Ever since a severe stroke in 1996 left her paralyzed, Cathy has been confined to a wheelchair, unable to manage even the simplest tasks by herself. Now, a new method of computer-brain interaction allows Cathy to bypass her damaged nervous system and control a robotic prosthetic with her mind.

“The experiments are part of a continuing clinical trial of a "neural interface" system known as BrainGate... The system detects electrical signals in the brain and uses them to control an external device—in this case, a robotic arm.”

Cathy’s sip of coffee is both a triumph for neurology and a personal milestone. In an interview with the BBC, Professor John Donoghue was visibly elated at the success of the experiment.
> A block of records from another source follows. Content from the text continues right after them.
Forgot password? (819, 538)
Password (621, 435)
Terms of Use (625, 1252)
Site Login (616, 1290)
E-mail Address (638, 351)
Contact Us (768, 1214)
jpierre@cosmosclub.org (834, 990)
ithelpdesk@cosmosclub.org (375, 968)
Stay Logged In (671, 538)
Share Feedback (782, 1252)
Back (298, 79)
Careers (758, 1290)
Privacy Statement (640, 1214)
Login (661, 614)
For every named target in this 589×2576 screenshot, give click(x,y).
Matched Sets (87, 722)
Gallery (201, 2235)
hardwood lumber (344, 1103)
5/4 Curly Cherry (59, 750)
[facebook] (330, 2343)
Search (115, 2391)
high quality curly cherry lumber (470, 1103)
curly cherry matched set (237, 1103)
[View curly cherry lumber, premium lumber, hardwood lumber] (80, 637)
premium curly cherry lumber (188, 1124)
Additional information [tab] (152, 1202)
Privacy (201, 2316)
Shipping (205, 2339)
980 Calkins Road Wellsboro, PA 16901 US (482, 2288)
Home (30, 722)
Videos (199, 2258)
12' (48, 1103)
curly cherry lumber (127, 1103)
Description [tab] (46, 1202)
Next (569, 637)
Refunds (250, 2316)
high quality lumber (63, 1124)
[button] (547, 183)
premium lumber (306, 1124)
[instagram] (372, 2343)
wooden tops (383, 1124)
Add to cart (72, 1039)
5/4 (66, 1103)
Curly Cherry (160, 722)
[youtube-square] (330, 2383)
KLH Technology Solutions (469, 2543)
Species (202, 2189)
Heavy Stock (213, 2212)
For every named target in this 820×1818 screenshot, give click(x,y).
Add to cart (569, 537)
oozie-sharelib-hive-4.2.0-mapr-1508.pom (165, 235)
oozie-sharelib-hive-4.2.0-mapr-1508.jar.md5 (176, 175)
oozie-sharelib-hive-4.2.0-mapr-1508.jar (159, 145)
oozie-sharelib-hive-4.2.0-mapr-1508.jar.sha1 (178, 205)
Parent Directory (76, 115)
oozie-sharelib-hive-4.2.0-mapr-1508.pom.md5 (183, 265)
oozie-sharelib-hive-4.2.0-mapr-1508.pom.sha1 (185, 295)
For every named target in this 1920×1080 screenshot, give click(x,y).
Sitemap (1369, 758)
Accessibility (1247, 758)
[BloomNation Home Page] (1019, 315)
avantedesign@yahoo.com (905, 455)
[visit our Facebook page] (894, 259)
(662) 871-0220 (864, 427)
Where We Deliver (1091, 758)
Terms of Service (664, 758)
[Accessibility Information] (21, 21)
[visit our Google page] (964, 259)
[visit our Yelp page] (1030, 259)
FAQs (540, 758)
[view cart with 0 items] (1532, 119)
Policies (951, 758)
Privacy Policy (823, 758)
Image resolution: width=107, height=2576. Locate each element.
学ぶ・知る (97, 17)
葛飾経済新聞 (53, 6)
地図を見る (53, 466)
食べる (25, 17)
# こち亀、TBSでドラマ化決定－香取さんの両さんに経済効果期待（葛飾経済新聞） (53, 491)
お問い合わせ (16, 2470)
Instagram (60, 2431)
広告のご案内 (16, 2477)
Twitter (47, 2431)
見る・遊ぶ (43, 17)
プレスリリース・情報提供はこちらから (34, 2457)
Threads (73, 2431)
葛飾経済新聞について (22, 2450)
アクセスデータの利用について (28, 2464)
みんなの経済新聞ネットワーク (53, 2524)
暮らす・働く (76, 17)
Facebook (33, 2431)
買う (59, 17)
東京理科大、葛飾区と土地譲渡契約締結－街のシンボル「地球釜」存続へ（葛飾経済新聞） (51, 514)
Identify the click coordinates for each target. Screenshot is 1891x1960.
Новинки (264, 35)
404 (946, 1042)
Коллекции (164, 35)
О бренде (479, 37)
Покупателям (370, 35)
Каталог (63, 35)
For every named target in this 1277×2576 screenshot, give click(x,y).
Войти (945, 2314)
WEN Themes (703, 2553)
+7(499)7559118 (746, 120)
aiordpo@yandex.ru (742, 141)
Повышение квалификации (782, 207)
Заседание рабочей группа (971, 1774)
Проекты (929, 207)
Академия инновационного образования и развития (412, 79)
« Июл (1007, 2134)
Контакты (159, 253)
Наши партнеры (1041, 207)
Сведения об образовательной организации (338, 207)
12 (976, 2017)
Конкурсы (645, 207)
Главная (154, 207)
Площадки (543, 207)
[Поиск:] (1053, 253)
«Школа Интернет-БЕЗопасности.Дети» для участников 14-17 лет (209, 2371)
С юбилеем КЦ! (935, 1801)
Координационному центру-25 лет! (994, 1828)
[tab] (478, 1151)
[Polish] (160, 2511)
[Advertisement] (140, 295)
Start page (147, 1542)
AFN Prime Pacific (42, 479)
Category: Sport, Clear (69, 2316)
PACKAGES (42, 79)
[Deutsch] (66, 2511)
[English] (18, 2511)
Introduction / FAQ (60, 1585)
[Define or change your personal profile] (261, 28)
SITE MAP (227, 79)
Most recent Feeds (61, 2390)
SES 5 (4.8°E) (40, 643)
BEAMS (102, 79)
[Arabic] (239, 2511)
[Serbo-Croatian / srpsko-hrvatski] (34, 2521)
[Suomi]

“There was a moment of true joy, true happiness. I mean, it was beyond the fact that it was an accomplishment.”

The project lead, Professor Leigh Hochberg, hopes this test will lead to further advancement. Eventually, he says, neural implants could cut out the mechanical middleman entirely.

“Hochberg said his dream, still many years away on the horizon, is not only for paralyzed people to use BrainGate to control devices, but to reroute neural signals back into their limbs, allowing them to again control their bodies.”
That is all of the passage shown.